I. La procédure devant la Cour
Le pourvoi en cassation est dirigé contre l'arrêt rendu le 15 septembre 2015 par la cour du travail de Liège, division de Liège.
Le 20 novembre 2017, l'avocat général Jean Marie Genicot a déposé des conclusions au greffe.
Le conseiller Mireille Delange a fait rapport et l'avocat général Jean Marie Genicot a été entendu en ses conclusions.
II. Le moyen de cassation
Le demandeur présente un moyen libellé dans les termes suivants :
Dispositions légales violées
- article 30bis, § 5, alinéas 1er et 3, de la loi du 27 juin 1969 révisant l'arrêté-loi du 28 décembre 1944 concernant la sécurité sociale des travailleurs, avant sa modification par la loi du 20 juillet 2015 ;
- article 8, § 1er, alinéa 1er, de la loi du 29 juin 1964 concernant la suspension, le sursis et la probation ;
- articles 6.1 et 7.1 de la Convention de sauvegarde des droits de l'homme et des libertés fondamentales, signée à Rome le 4 novembre 1950 et approuvée par la loi du 13 mai 1955 ;
- article 14.1 du Pacte international relatif aux droits civils et politiques, signé à New York le 19 décembre 1966 et approuvé par la loi du 15 mai 1981 ;
- article 28 de l'arrêté royal du 27 décembre 2007 portant exécution des articles 400, 403, 404 et 406 du Code des impôts sur les revenus 1992 et des articles 12, 30bis et 30ter de la loi du 27 juin 1969 révisant l'arrêté-loi du 28 décembre 1944 concernant la sécurité sociale des travailleurs et de l'article 6ter de la loi du 4 août 1996 relative au bien-être des travailleurs lors de l'exécution de leur travail ;
- article 144 de la Constitution.
Décisions et motifs critiqués
L'arrêt, après avoir condamné la défenderesse à payer au demandeur une somme en principal de 4.165 euros sur la base de l'article 30bis, § 5, de la loi précitée du 27 juin 1969, assortit cette condamnation d'un sursis de trois ans pour la totalité, pour les motifs suivants :
« La cour [du travail] constate qu'en cas de retenue non effectuée, le commettant est tenu de verser [au demandeur] un montant de 70 p.c. du prix des travaux, soit la retenue de 35 p.c. [et la majoration de 35 p.c.]. La cour [du travail] considère que la majoration de 35 p.c., qui s'ajoute à la retenue de 35 p.c., n'a pas pour seul but de réparer le préjudice subi du fait de l'absence de retenue de 35 p.c. En effet, le montant de la majoration est important, étant de 40 p.c. plus élevé que la majoration prévue sous l'ancienne législation, [est] dissuasif et a pour objet d'assurer le paiement des cotisations sociales dues, le non-paiement des cotisations étant une infraction. Cette majoration, vu son montant, ne peut certainement pas ou plus être considérée comme une indemnité forfaitaire de réparation vu son montant de 4.165 euros équivalent à la retenue non effectuée.

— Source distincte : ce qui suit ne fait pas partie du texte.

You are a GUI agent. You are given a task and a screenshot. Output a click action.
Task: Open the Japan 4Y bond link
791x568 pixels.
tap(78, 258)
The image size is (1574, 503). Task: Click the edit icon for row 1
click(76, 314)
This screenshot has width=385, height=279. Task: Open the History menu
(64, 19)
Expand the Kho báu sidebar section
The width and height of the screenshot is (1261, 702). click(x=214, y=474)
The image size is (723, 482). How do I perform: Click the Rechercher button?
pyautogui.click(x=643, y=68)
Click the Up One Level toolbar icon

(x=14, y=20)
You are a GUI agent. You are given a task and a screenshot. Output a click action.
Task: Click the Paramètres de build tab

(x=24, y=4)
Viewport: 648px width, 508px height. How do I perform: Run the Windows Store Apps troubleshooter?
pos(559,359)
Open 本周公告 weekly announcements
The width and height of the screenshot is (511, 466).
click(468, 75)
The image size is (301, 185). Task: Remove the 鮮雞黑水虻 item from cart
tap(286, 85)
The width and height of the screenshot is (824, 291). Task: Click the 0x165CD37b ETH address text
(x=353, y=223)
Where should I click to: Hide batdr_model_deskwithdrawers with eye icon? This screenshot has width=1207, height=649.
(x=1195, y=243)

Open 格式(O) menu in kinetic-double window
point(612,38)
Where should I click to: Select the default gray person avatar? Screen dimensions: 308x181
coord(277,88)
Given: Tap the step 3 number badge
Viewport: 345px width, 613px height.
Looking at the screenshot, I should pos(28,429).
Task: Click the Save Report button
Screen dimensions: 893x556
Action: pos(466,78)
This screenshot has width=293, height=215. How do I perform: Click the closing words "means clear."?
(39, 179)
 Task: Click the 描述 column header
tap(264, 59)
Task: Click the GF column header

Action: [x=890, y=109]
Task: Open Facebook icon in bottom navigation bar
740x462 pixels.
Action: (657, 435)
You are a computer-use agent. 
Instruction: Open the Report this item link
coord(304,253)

La cour [du travail] relève en effet que tant la Cour de cassation (cf. Cass., 12 septembre 2007, P.07.0373.F) que la Cour constitutionnelle considèrent que, si la condamnation d'office à une majoration ou à une indemnité ne constitue pas une peine au sens du Code pénal, la condamnation d'office peut emprunter à la sanction pénale un caractère dissuasif et répressif et ce, notamment, au vu du montant de cette condamnation d'office et du but poursuivi.
Revêtant le caractère d'une sanction pénale au sens de l'article 7.1 de la Convention de sauvegarde des droits de l'homme et des libertés fondamentales, la condamnation à la majoration ressortit aux condamnations dont le prononcé peut faire l'objet d'une suspension ou d'un sursis conformément à la loi du 29 juin 1964.
La cour [du travail] relève que la [défenderesse] a une finalité sociale qui a pour objet la réinsertion des travailleurs, qu'[elle] n'a pas la moindre dette de cotisations sociales et qu'[elle] a volontairement payé [au demandeur] le montant de sa responsabilité solidaire et de la retenue. La cour [du travail] ne retiendra pas le fait que [la défenderesse] ignorait devoir vérifier si son cocontractant, avant le paiement de la facture, avait des dettes sociales. En effet, en tant qu'entreprise, [elle] devait être au courant de ses obligations légales veillant au paiement des cotisations de la part des employeurs.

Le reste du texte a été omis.